Quad division prototype selection-based k-nearest neighbor classifier for click fraud detection from highly skewed user click dataset
Document Type
article
Source
Engineering Science and Technology, an International Journal, Vol 28, Iss , Pp 101011- (2022)
Subject
Under-sampling
Fraudulent publishers
Nearest-neighbors
K-NN
Quad division
Class Imbalance
Engineering (General). Civil engineering (General)
TA1-2040
Language
English
ISSN
2215-0986
Abstract
In online advertising, the user-clicks dataset based fraudulent publishers’ classification models exhibit poor performance due to high skewness in class distribution of the publishers. The nearest-neighbor based classification techniques are popularly used to reduce the impact of class skewness on performance.
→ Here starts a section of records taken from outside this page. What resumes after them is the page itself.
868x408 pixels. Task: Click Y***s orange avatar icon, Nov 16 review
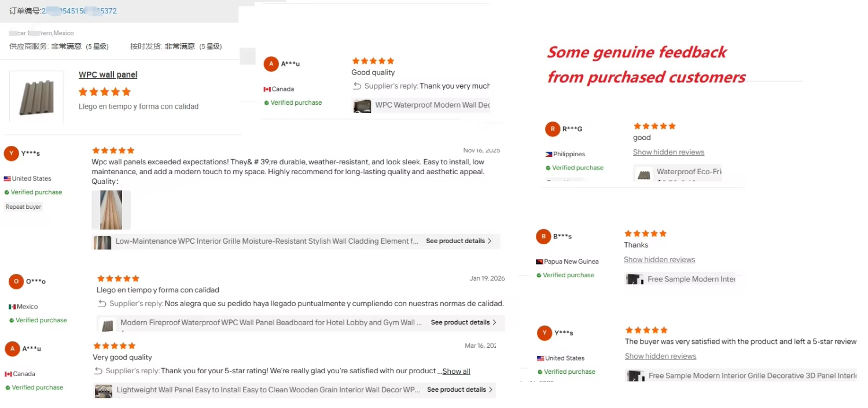(x=11, y=153)
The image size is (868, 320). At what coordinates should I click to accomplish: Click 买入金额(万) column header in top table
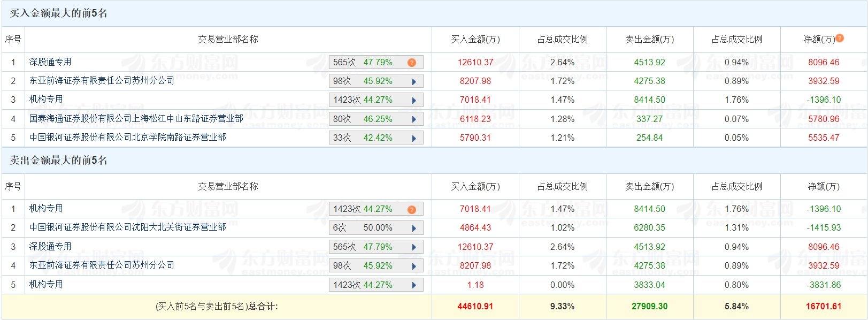[475, 39]
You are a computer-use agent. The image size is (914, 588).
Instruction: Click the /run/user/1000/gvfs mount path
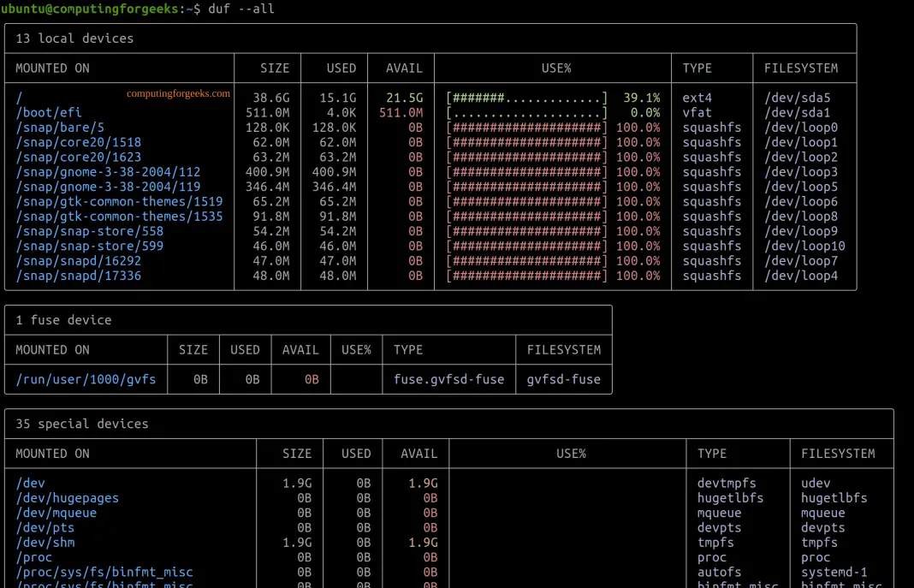click(86, 379)
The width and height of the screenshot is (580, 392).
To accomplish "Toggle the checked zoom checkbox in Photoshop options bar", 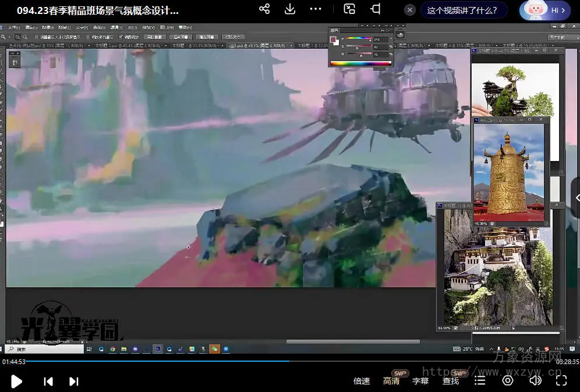I will tap(121, 37).
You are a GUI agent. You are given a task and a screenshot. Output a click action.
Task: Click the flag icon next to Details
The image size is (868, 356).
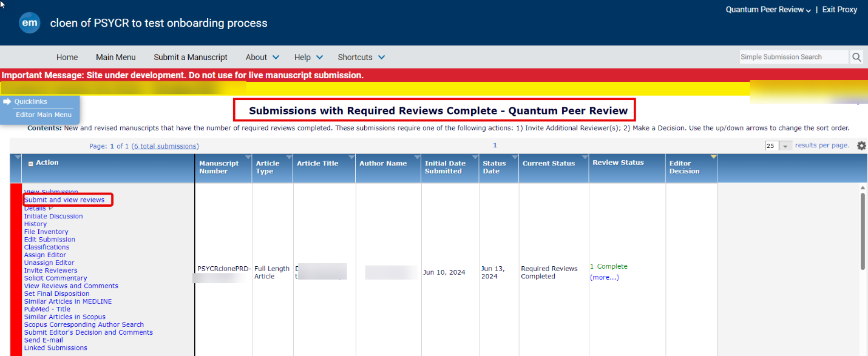(51, 208)
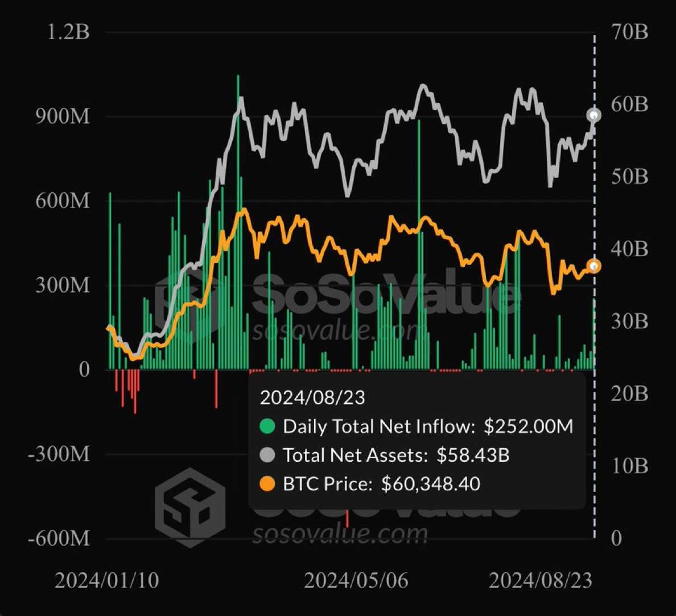The width and height of the screenshot is (676, 616).
Task: Click the 2024/05/06 x-axis date label
Action: click(x=356, y=581)
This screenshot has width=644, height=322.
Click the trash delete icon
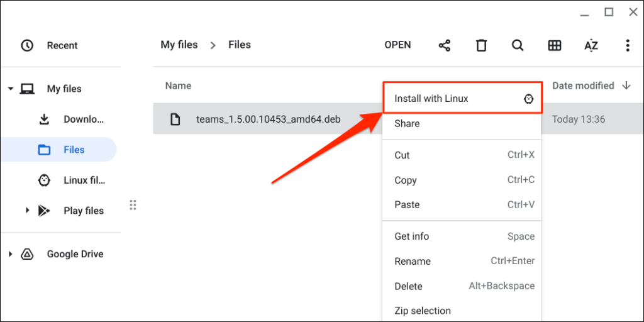[481, 45]
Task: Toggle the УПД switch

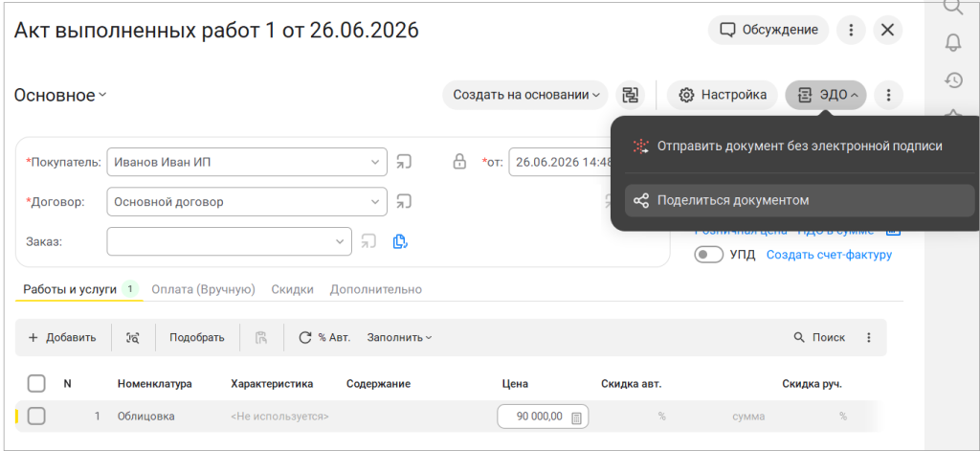Action: click(709, 256)
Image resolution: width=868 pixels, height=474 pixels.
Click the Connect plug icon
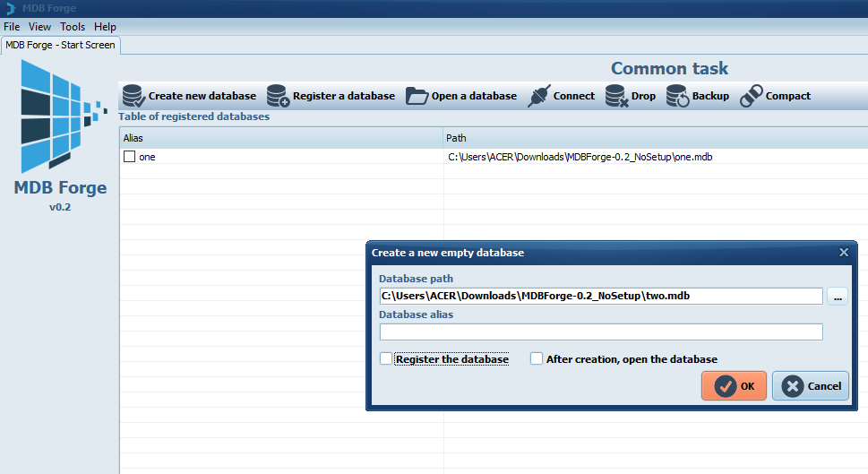(538, 96)
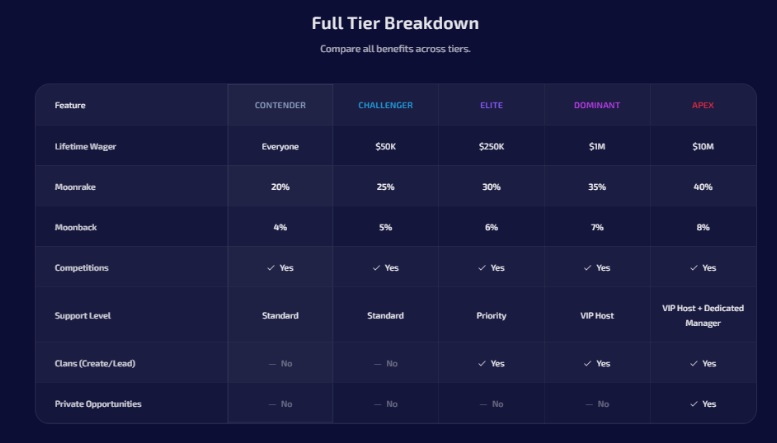
Task: Click the Contender Competitions checkmark
Action: [271, 268]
The Nearest-Neighbor techniques use Prototype Selection (PS) methods to select promising samples before classifying them for reducing the size of training data. Although Nearest-Neighbor techniques are simple to use and reduce the negative impact of the loss of potential information, they suffer from higher storage requirements and slower classification speed when applied on datasets with skewed class distributions. In this paper, we propose a Quad Division Prototype Selection-based k-Nearest Neighbor classifier (QDPSKNN) by introducing quad division method for handling uneven class distribution. The quad-division divides the data into four quartiles (groups) and performs controlled under-sampling for balancing class distribution. It reduces the size of the training dataset by selecting only the relevant prototypes in the form of nearest-neighbors. The performance of QDPSKNN is evaluated on Fraud Detection in Mobile Advertising (FDMA) user-click dataset and fifteen other benchmark imbalanced datasets to test its generalizing behaviour. The performance is also compared with one baseline model (k-NN) and four other prototype selection methods such as NearMiss-1, NearMiss-2, NearMiss-3, and Condensed Nearest-Neighbor. The results show improved classification performance with QDPSKNN in terms of precision, recall, f-measure, g-mean, reduction rate and execution time, compared to existing prototype selection methods in the classification of fraudulent publishers as well as on other benchmark imbalanced datasets. Wilcoxon signed ranked test is conducted to demonstrate significant differences amid QDPSKNN and state-of-the-art methods.